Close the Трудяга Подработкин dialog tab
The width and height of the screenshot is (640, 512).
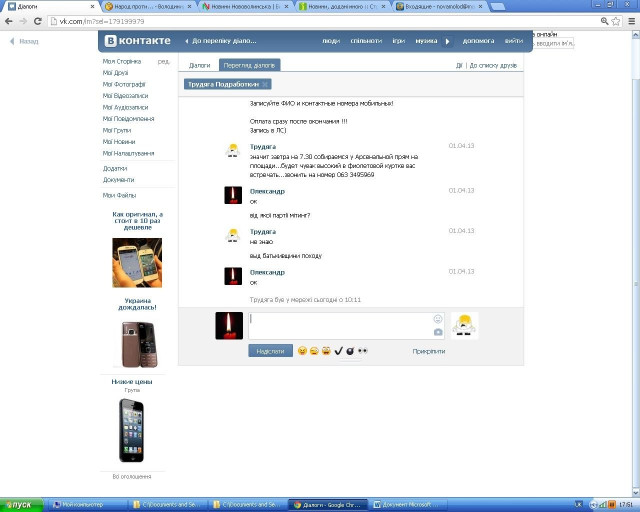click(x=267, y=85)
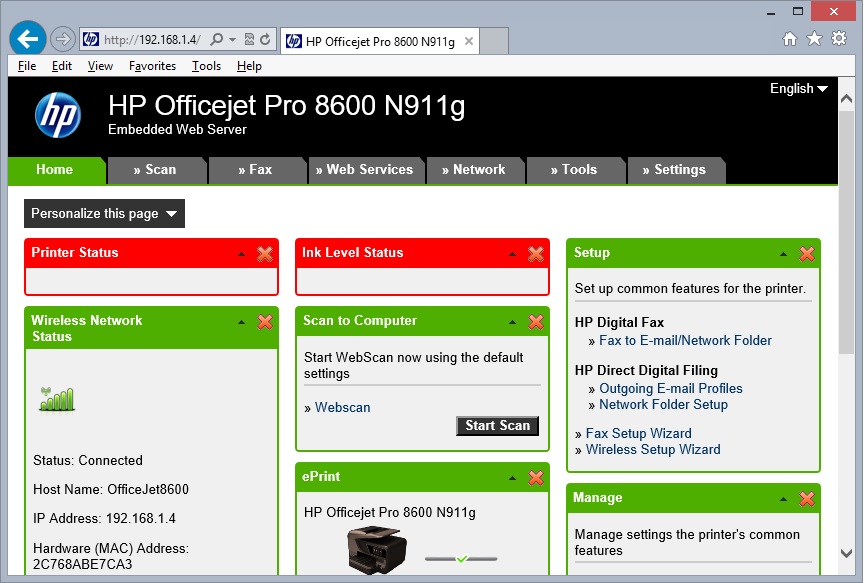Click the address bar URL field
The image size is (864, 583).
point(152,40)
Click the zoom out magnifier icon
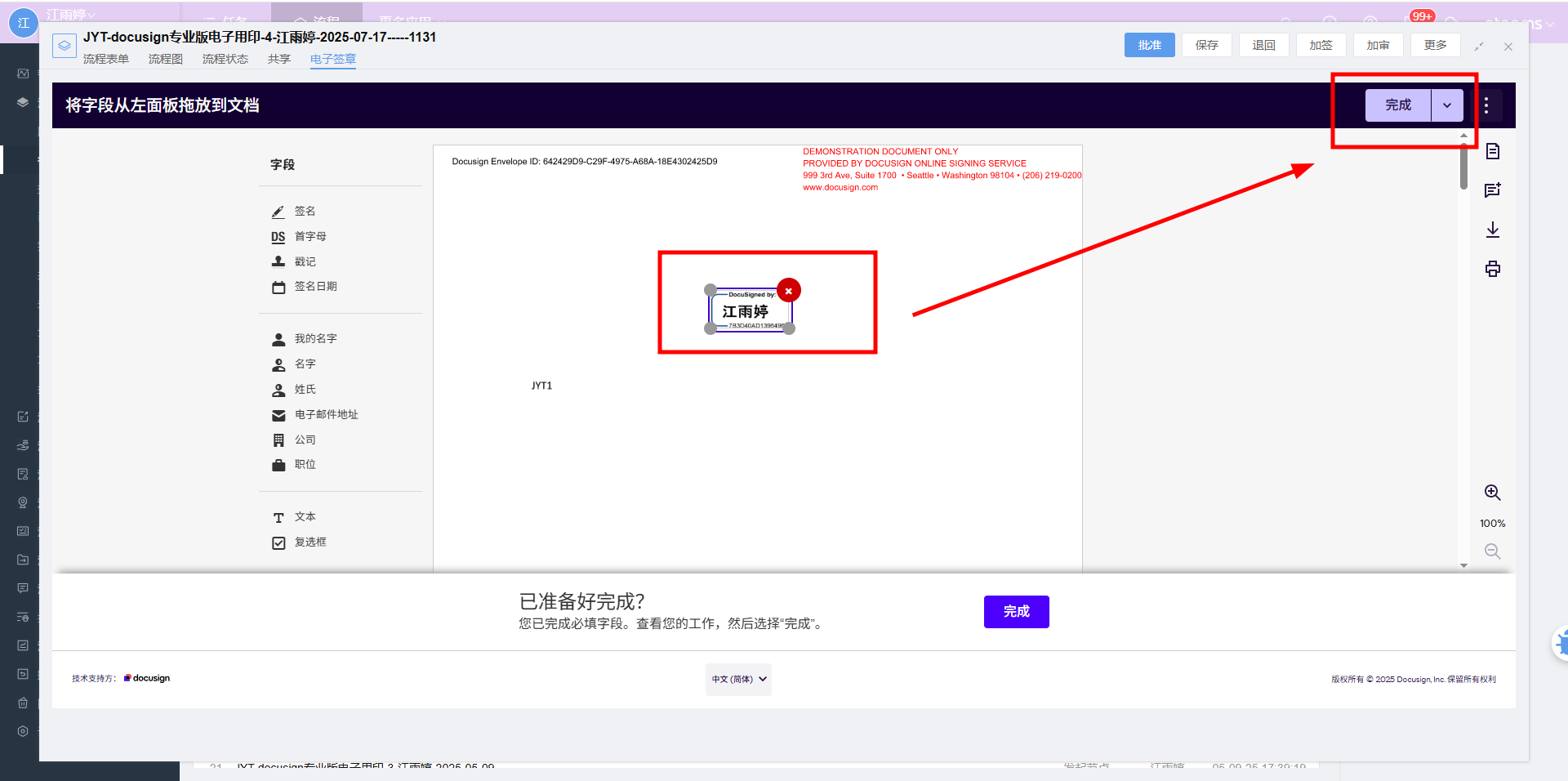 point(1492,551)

-.-.-

Pictures stay out, but every record above is to be returned exactly.

Close the Трудяга Подработкин dialog tab
The width and height of the screenshot is (640, 512).
click(x=267, y=85)
Click the address bar URL field
The image size is (864, 583).
point(152,40)
Click the zoom out magnifier icon
 point(1492,551)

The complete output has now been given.